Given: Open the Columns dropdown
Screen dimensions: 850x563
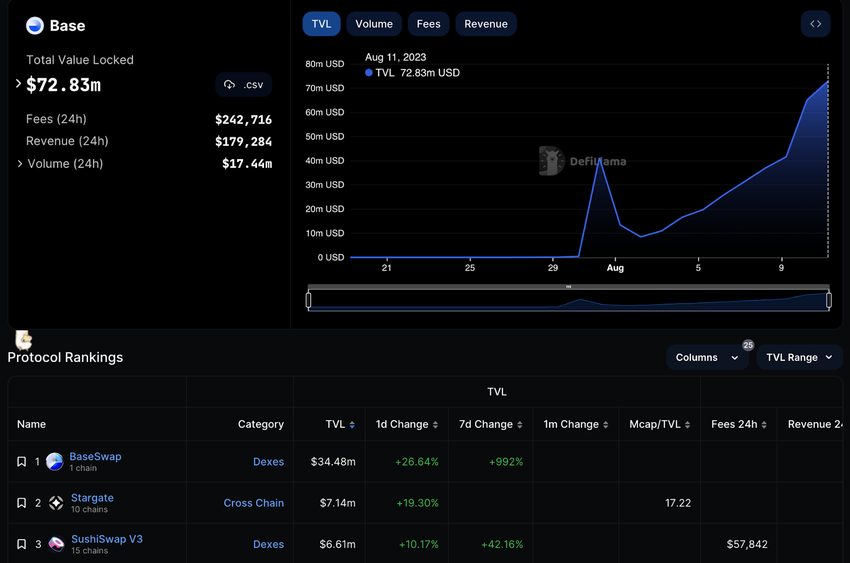Looking at the screenshot, I should coord(706,357).
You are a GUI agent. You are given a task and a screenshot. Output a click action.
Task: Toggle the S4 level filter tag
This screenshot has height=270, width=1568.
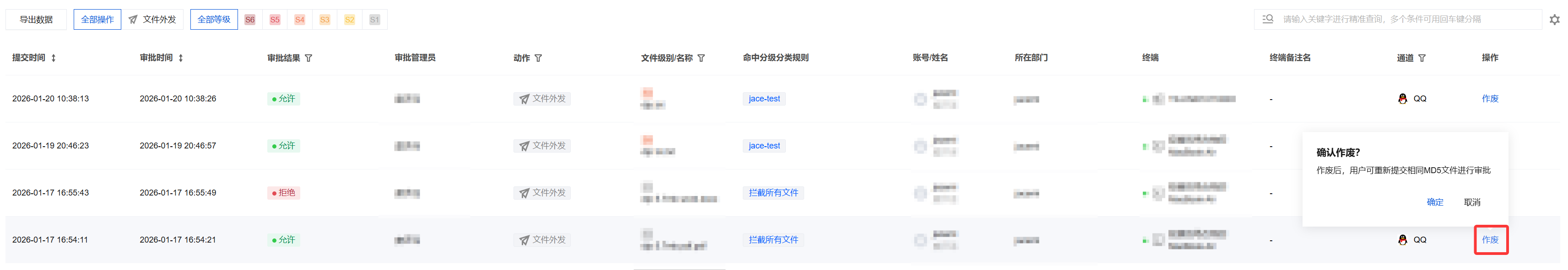[299, 20]
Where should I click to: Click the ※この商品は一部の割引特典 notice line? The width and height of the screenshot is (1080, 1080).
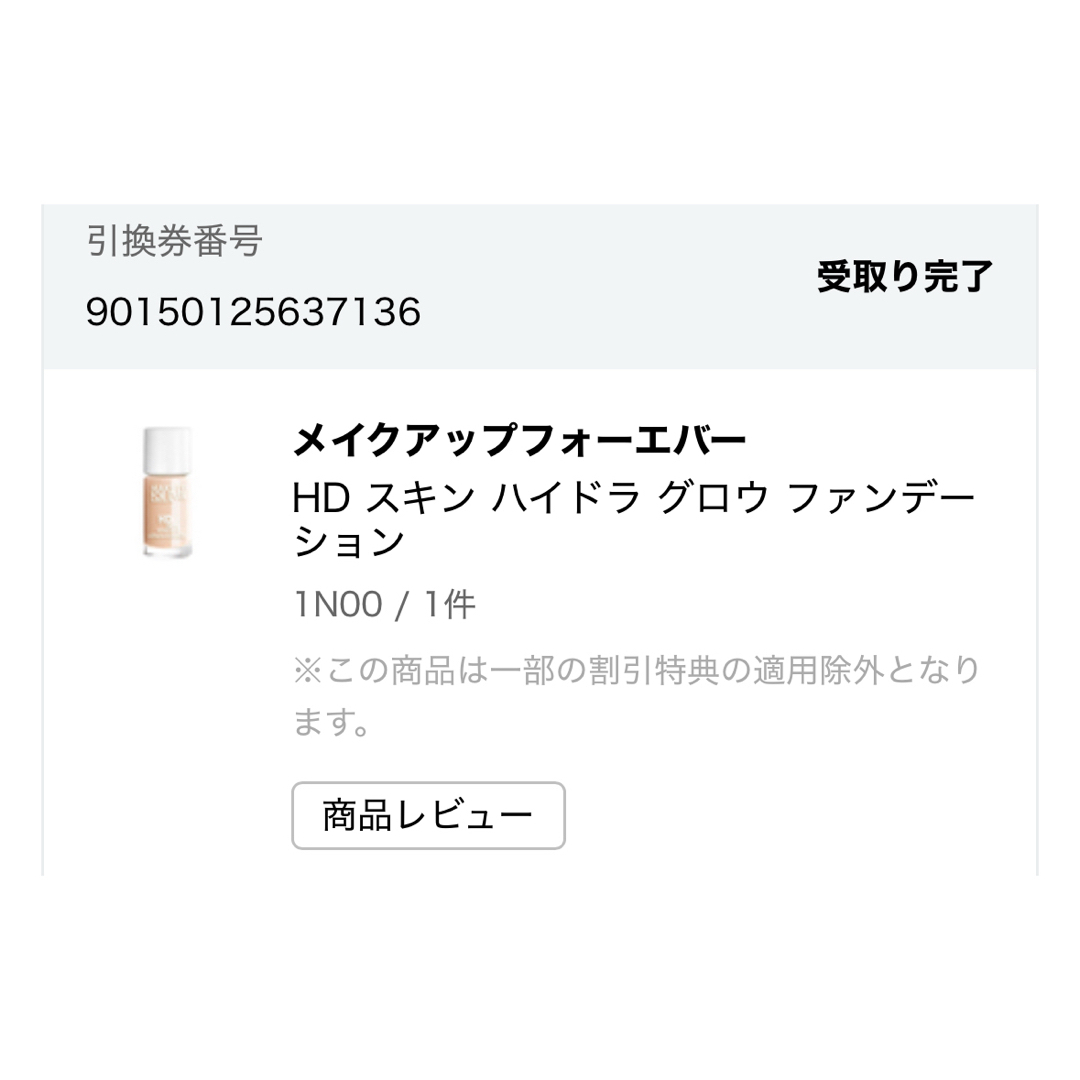(x=636, y=670)
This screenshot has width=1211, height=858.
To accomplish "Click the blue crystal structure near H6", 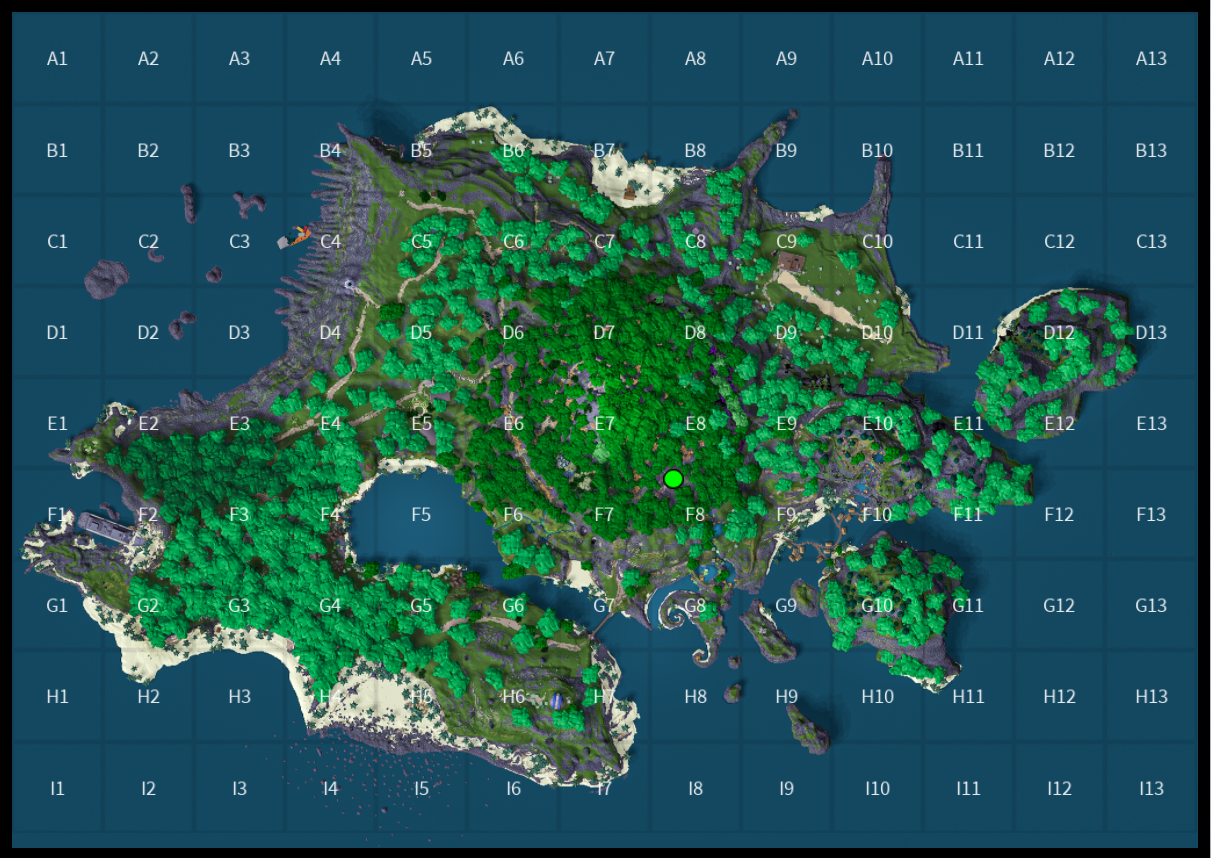I will (x=557, y=701).
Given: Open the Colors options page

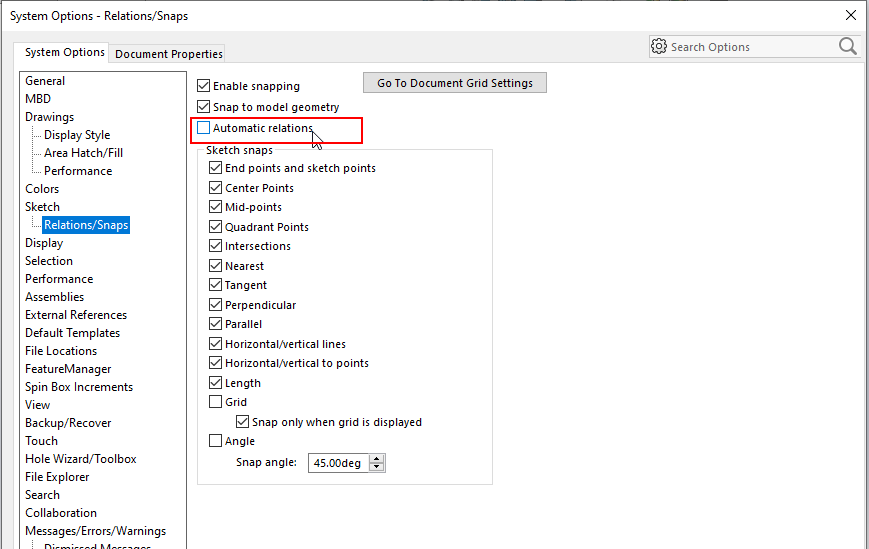Looking at the screenshot, I should click(42, 189).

========================================================================

=== WHAT THE TASK ASKS ===
Start at the first line of the records and write out everything up to and including the line containing "This screenshot has width=1211, height=858.". No pictures.

=== ANSWER TO THIS EXERCISE ===
Given: Open the Columns dropdown
Screen dimensions: 850x563
Looking at the screenshot, I should coord(706,357).
You are a GUI agent. You are given a task and a screenshot. Output a click action.
Task: Toggle the S4 level filter tag
This screenshot has height=270, width=1568.
[299, 20]
Where should I click to: Click the ※この商品は一部の割引特典 notice line? The width and height of the screenshot is (1080, 1080).
(x=636, y=670)
This screenshot has width=1211, height=858.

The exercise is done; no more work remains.